Chevron Corp. has agreed to pay more that $45.5 million to settle claims that it shortchanged federal, state and American Indian accounts when paying royalties owed on land leases, the Justice Department said Wednesday.
The government alleged that the company systematically deducted costs, reduced the value of gas, and reported processed gas as unprocessed in order to shrink royalty payments. The payments were made to the Interior Department, which oversees collection and distribution of roylalties on federal and Indian lands. The alleged conduct occurred from March 1988 to November 2008.

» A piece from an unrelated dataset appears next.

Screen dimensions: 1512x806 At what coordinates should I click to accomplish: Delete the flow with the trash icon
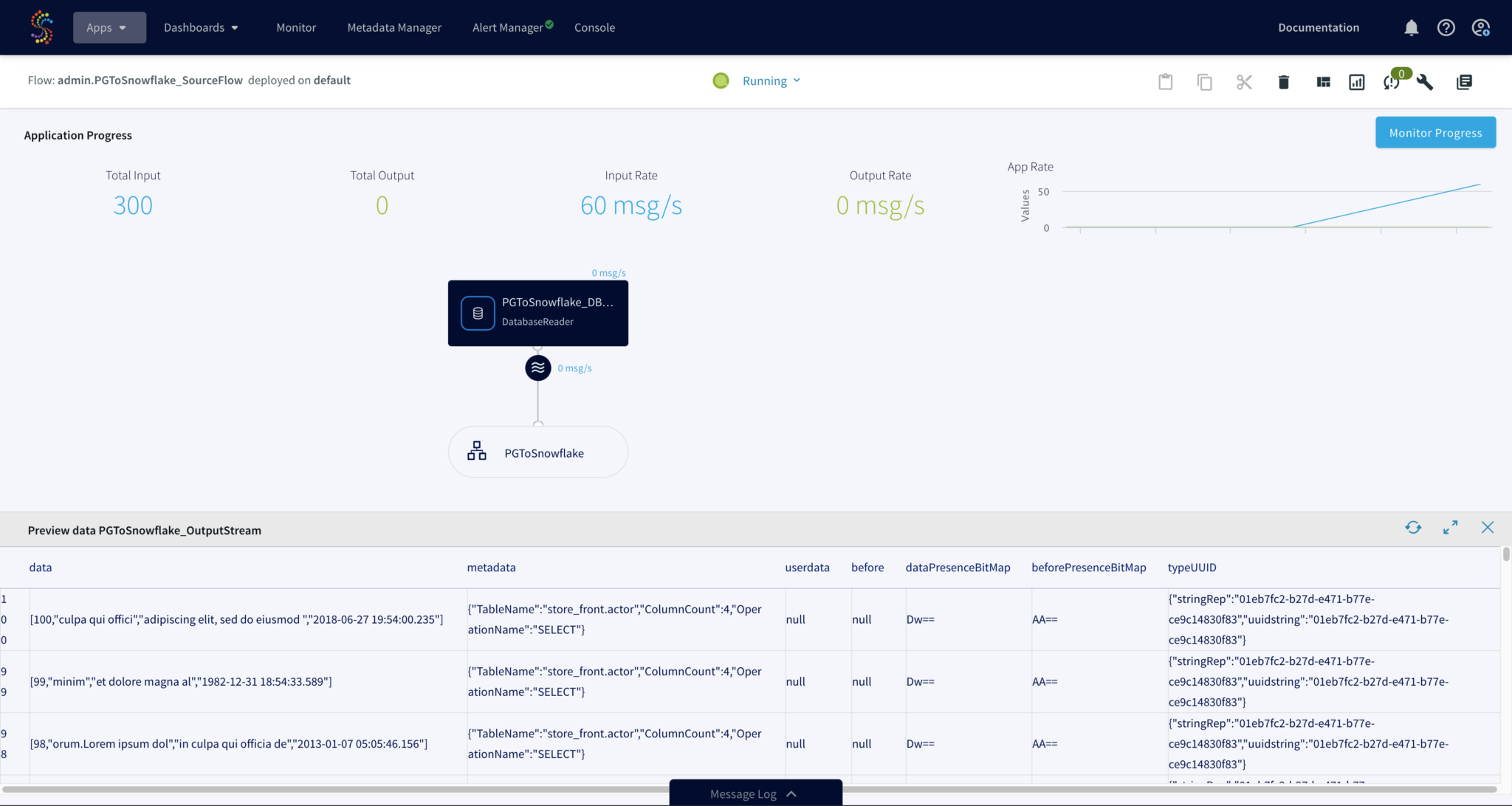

“This administration is changing the way Interior does business and settlements, such as this one, demonstrate our determination to assure the American public receives fair market value for the resources we manage in their name,” Interior Secretary Ken Salazar said in a statement.
Civil Division Chief Tony West said the Justice Department was ”committed to protecting public and Indian lands and to ensuring that companies with leases to take natural gas from those lands pay their fair share of royalties.”
The $45.5 million will be divvied among federal, state and American Indian accounts. The case, brought under the False Claims Act, was handled by the Civil Division, the U.S. Attorney’s Office for the Eastern District of Texas, and the Interior Department’s Office of Inspector General, Minerals Management Service and Office of the Solicitor.
The settlement flows from an FCA lawsuit filed by whistleblower Harrold Wright, who died in the course of the litigation. His heirs will receive $12.3 million as part of the settlement, the Justice Department said.
The Justice Department previously settled with Burlington Resources Inc. for $105.3 million, Shell Oil Co. for $56 million and Dominion Exploration and Production Co. for $2 million.
Wednesday’s announcement comes on the two weeks after the government entered into an agreement to pay more than $1.4 billion to settle a long-running class-action brought by American Indians who accused the Interior Department of mishandling Indian funds held in trust. The plaintiffs and the government executed a settlement Dec. 7, but it requires approval from Congress and a federal district judge.